I don’t know what problem Go’s maintainers solve with time-sharing. Maybe they just want to solve Go’s lack of convenient access to a scheduler with time-sharing even in the case of background processing tasks — a problem that Java doesn’t have — or perhaps they’ve managed to identify common server workloads that could be helped by time-sharing, in which case we’d love to see those workloads so that we can make sure our fix works.
I am not at all resistant to adding time-sharing to the virtual thread scheduler. I am resistant to fixing bugs that have not been reported. I have said many times — and not just on the mailing lists — that the best and often only way to get a some change made to Java is to report a problem. You might have noticed that all JEPs start with a motivation section that attempts to clearly present a problem that’s encountered by Java’s users (and sometimes maintainers) and analyse its relative severity to justify the proposed solution. That is usually the JEP’s most important section (and the section we typically spend most time writing) because the most important thing is to understand the problem you’re trying to tackle. Every change has a cost. A feature might add overhead that harms workloads that don’t benefit from it, and it certainly has an opportunity cost. Neither of these is disqualifying, but we simply cannot judge the pros and cons of doing something until we can weigh some problem against another, and we can’t even get started on this process until we have a problem in front of us.

*Data block*:
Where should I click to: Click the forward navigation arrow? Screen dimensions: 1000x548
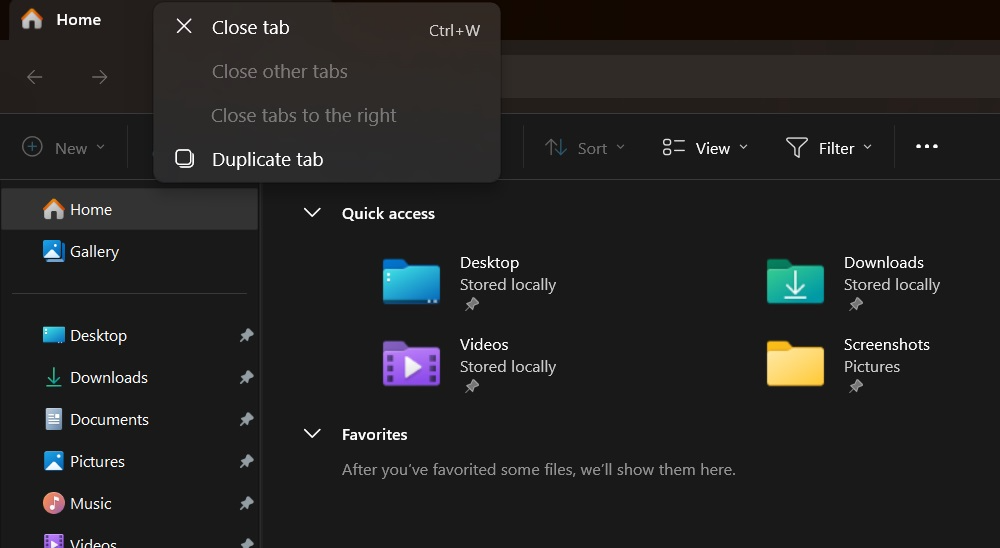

*The task*: Continue the passage about adding time-sharing to Java's virtual thread scheduler, starting right after its last sentence.

*Exercise result*:
We *have* been presented with a problem that some specific kind of time-sharing can solve (postponing a batch job that’s consuming resources to run at a much later time), and it is one of the reasons we’ve added custom schedulers that will be able to employ it to our roadmap. It is certainly possible that the lack of time-sharing causes problems that need addressing in the default (currently only) virtual-thread scheduler — I am not at all dismissing that possibility — but there’s not much we can do until those problems are actually reported to us, which would allow us to know more about when those problems occur, how frequently, and what kind of time-sharing can assist in which circumstances and to what degree. There’s no point in trying to convince us of something we are already convinced of, namely that the possibility exists that some virtual thread workloads could be significantly helped by time-sharing. In fact, I’ve mentioned that possibility on this mailing list a few times already.
If the problems are common, now that more people are giving virtual threads a try, I expect they will be reported by someone soon enough and we could start the process of tackling them.
— Ron
On 9 Jan 2023, at 08:48, Sam Pullara <spullara at gmail.com<mailto:spullara at gmail.com>> wrote:
Ron, I think you are being purposefully obtuse by not recognizing that some folks are going to run high CPU jobs in vthreads. The proof is with the folks using Go that already encountered it and fixed it.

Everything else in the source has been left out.